April 19, 2024 11:08 AM

The following is the April 18, 2024, Military Justice: Quality Data Needed to Improve Oversight of Navy and Marine Corps Disciplinary Measures.

From the report

What GAO Found

Nonjudicial punishment, such as forfeiture of pay or a reduction in grade, is a tool to deter misconduct, maintain discipline, and improve performance without going through the court-martial process. Service members onboard a vessel at sea cannot refuse nonjudicial punishment and demand a trial by court-martial when a commanding officer uses the vessel exception. The Navy and the Marine Corps are refining guidance on the use of the vessel exception for nonjudicial punishment and plan to evaluate policy changes as new guidance is issued. For example, in November 2023, the Department of the Navy issued guidance that restricts use of the vessel exception when a ship is undergoing maintenance and is not operational. With these ongoing efforts, the Department of the Navy is on track to improve oversight of nonjudicial punishment and the use of the vessel exception.
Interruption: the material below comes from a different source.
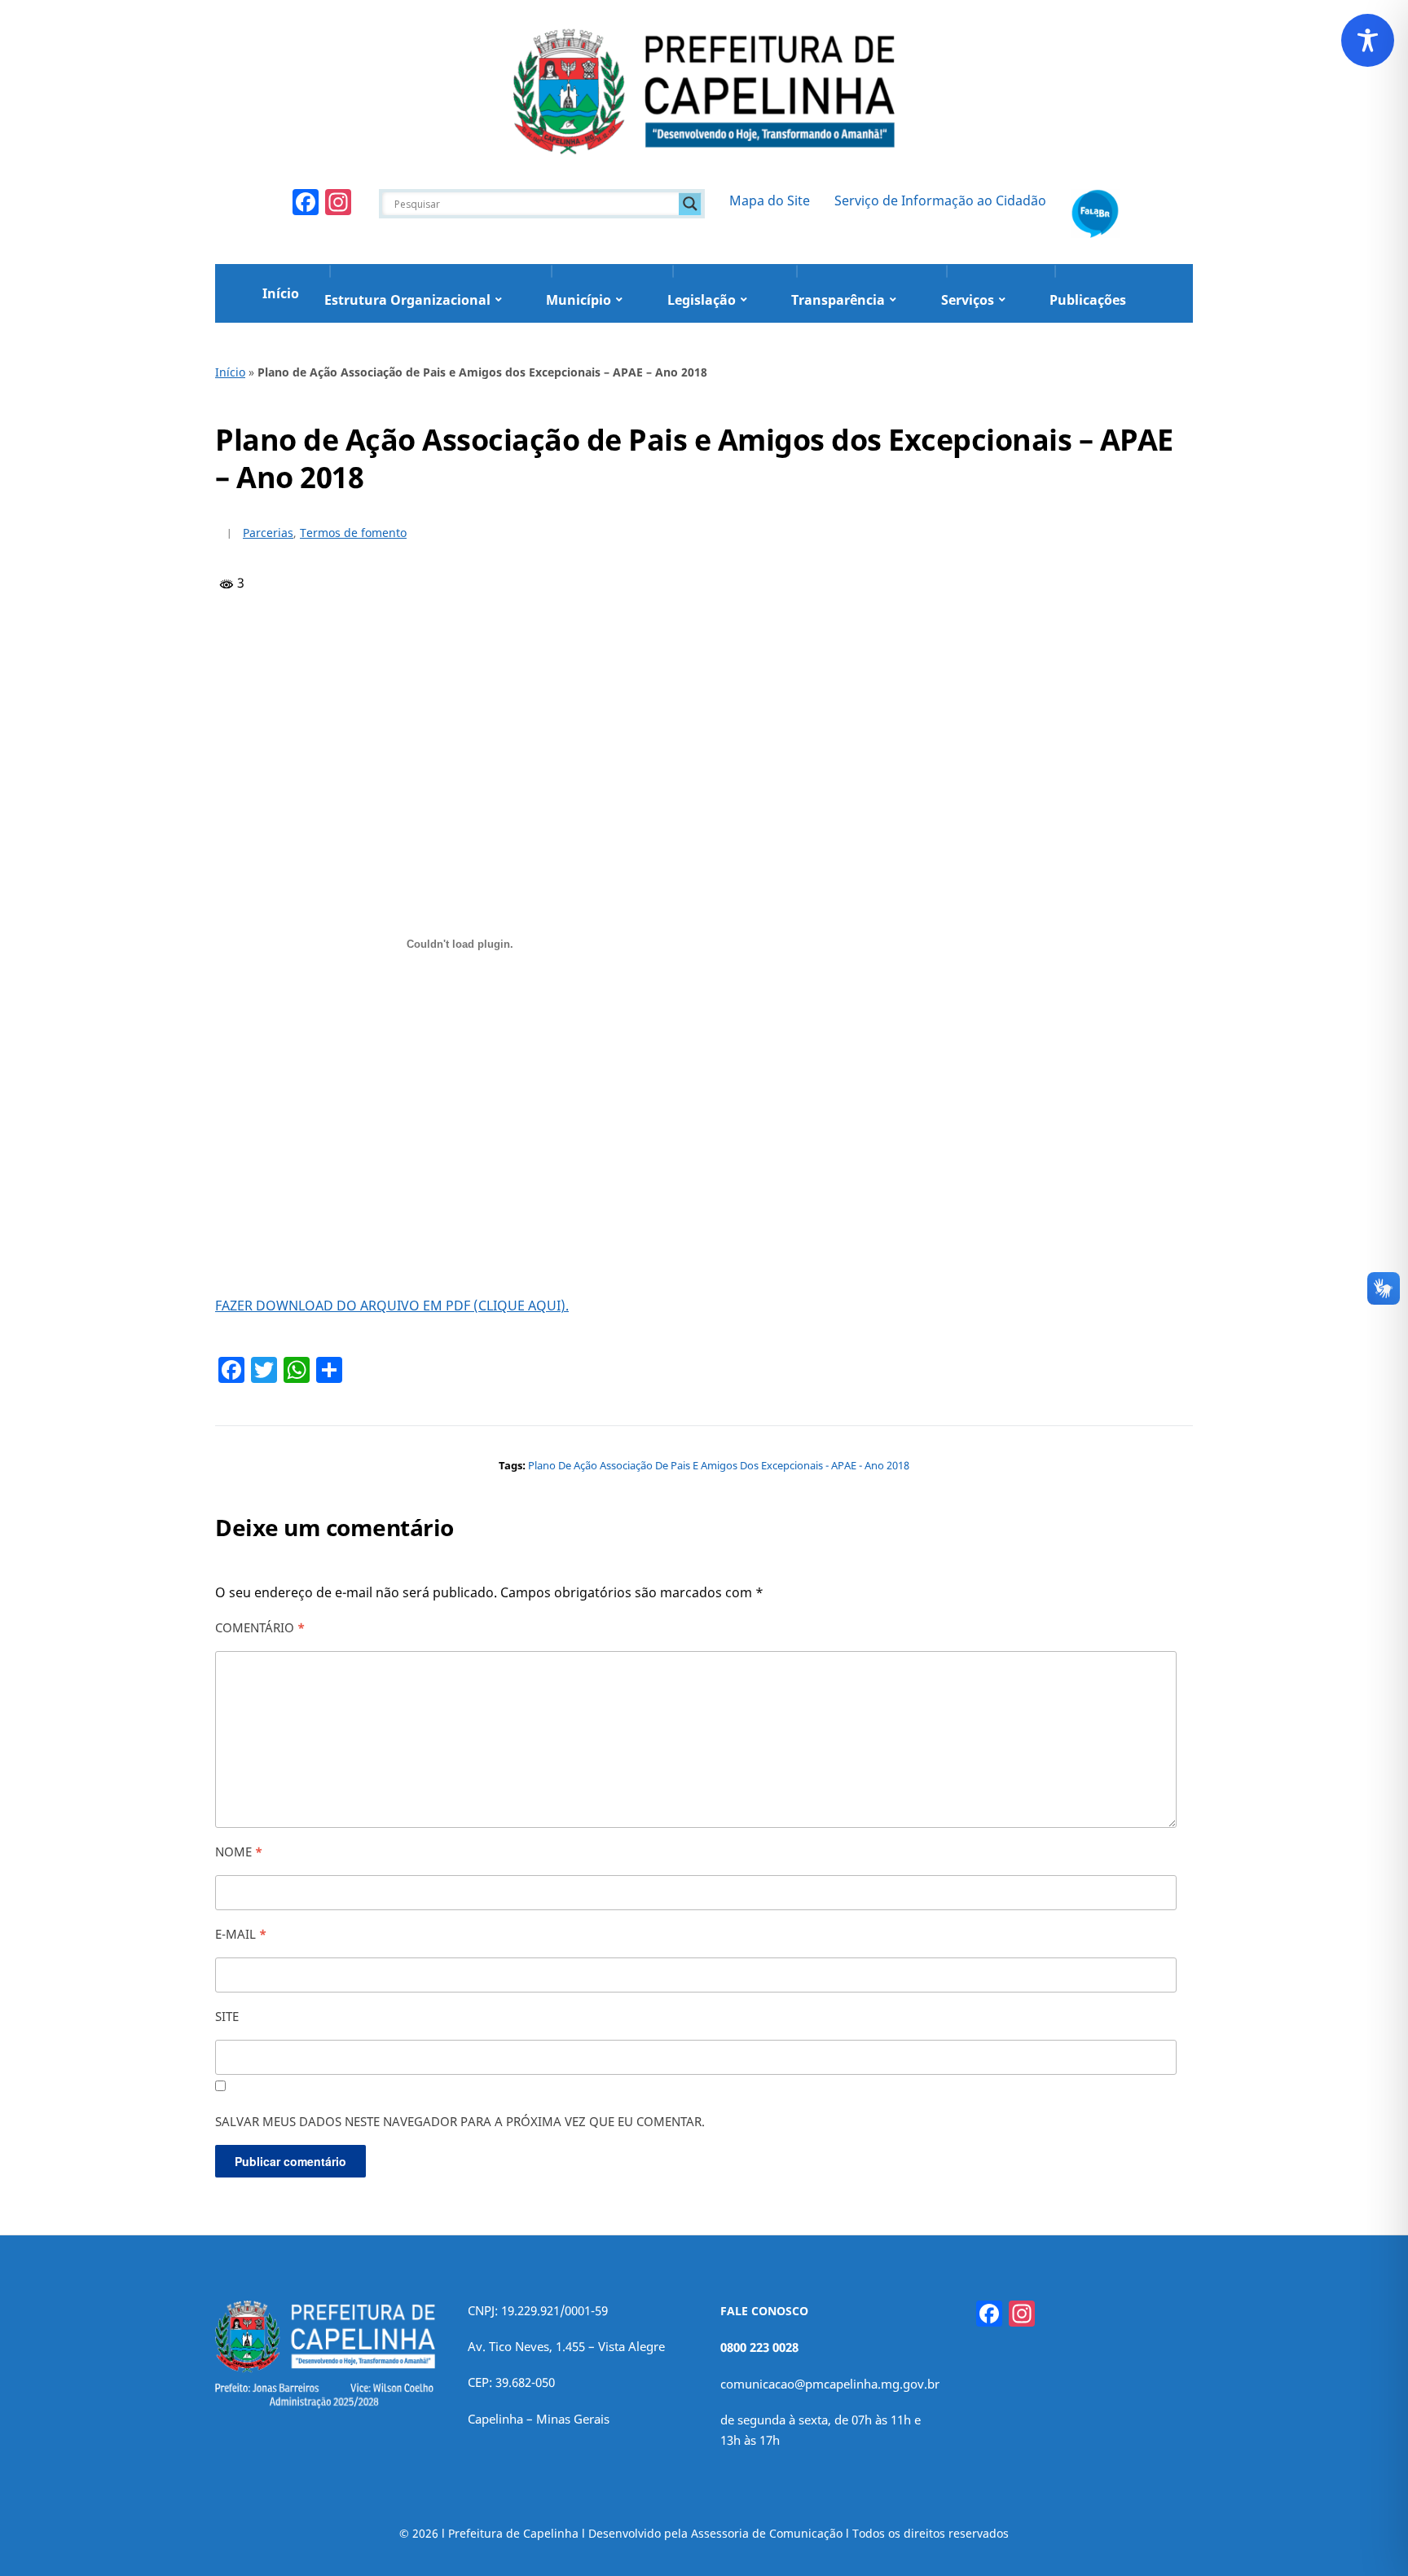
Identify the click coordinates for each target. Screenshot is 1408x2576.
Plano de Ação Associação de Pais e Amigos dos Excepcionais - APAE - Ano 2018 (718, 1465)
The Navy and the Marine Corps have processes in place to report nonjudicial punishment data. However, GAO found, and Navy and Marine Corps officials acknowledged, that the accuracy and completeness of nonjudicial punishment data are limited due to human error and lack of automated processes. The Navy planned to use an automated system by October 2022 to collect nonjudicial punishment data but did not meet this goal due to funding constraints, according to Navy officials. Further, although the Navy issued a revised policy that clarifies reporting on the use of the vessel exception in January 2024, the policy does not address data quality issues stemming from the manual compilation of data. Without establishing a time frame to automate the collection and maintenance of quality nonjudicial punishment data and then implementing these automated processes, the Navy, the Marine Corps, and Congress may be hindered in their ability to provide sufficient oversight of nonjudicial punishment and the use of the vessel exception. Such oversight would include the use of quality data to analyze trends in military justice processes and to measure the effectiveness of discipline-related initiatives.

Why GAO Did This Study

The Navy and the Marine Corps impose nonjudicial punishment as a disciplinary measure for minor offenses. A service member’s career can be stigmatized by a record of nonjudicial punishment, which can lead to involuntary separation with less than an honorable discharge, according to Navy and Marine Corps officials.
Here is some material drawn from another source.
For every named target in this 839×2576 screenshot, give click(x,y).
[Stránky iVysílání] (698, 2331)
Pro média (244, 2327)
House Report 117-397 includes a provision for GAO to review the Department of the Navy’s use of the vessel exception and policies related to nonjudicial punishment. Among other things, this report 1) describes Navy and Marine Corps guidance for using the vessel exception, and 2) assesses the extent to which the Navy and the Marine Corps report quality data for oversight of the vessel exception.

GAO analyzed guidance, policies, and data; interviewed relevant officials; and conducted one site visit onboard a vessel at sea.

What GAO Recommends

GAO is making two recommendations to improve oversight of the vessel exception, specifically that the Navy and the Marine Corps each establish a time frame for automating processes to collect and maintain quality nonjudicial punishment data in respective personnel databases and then implement these automated processes. The Department of Defense concurred with GAO’s recommendations.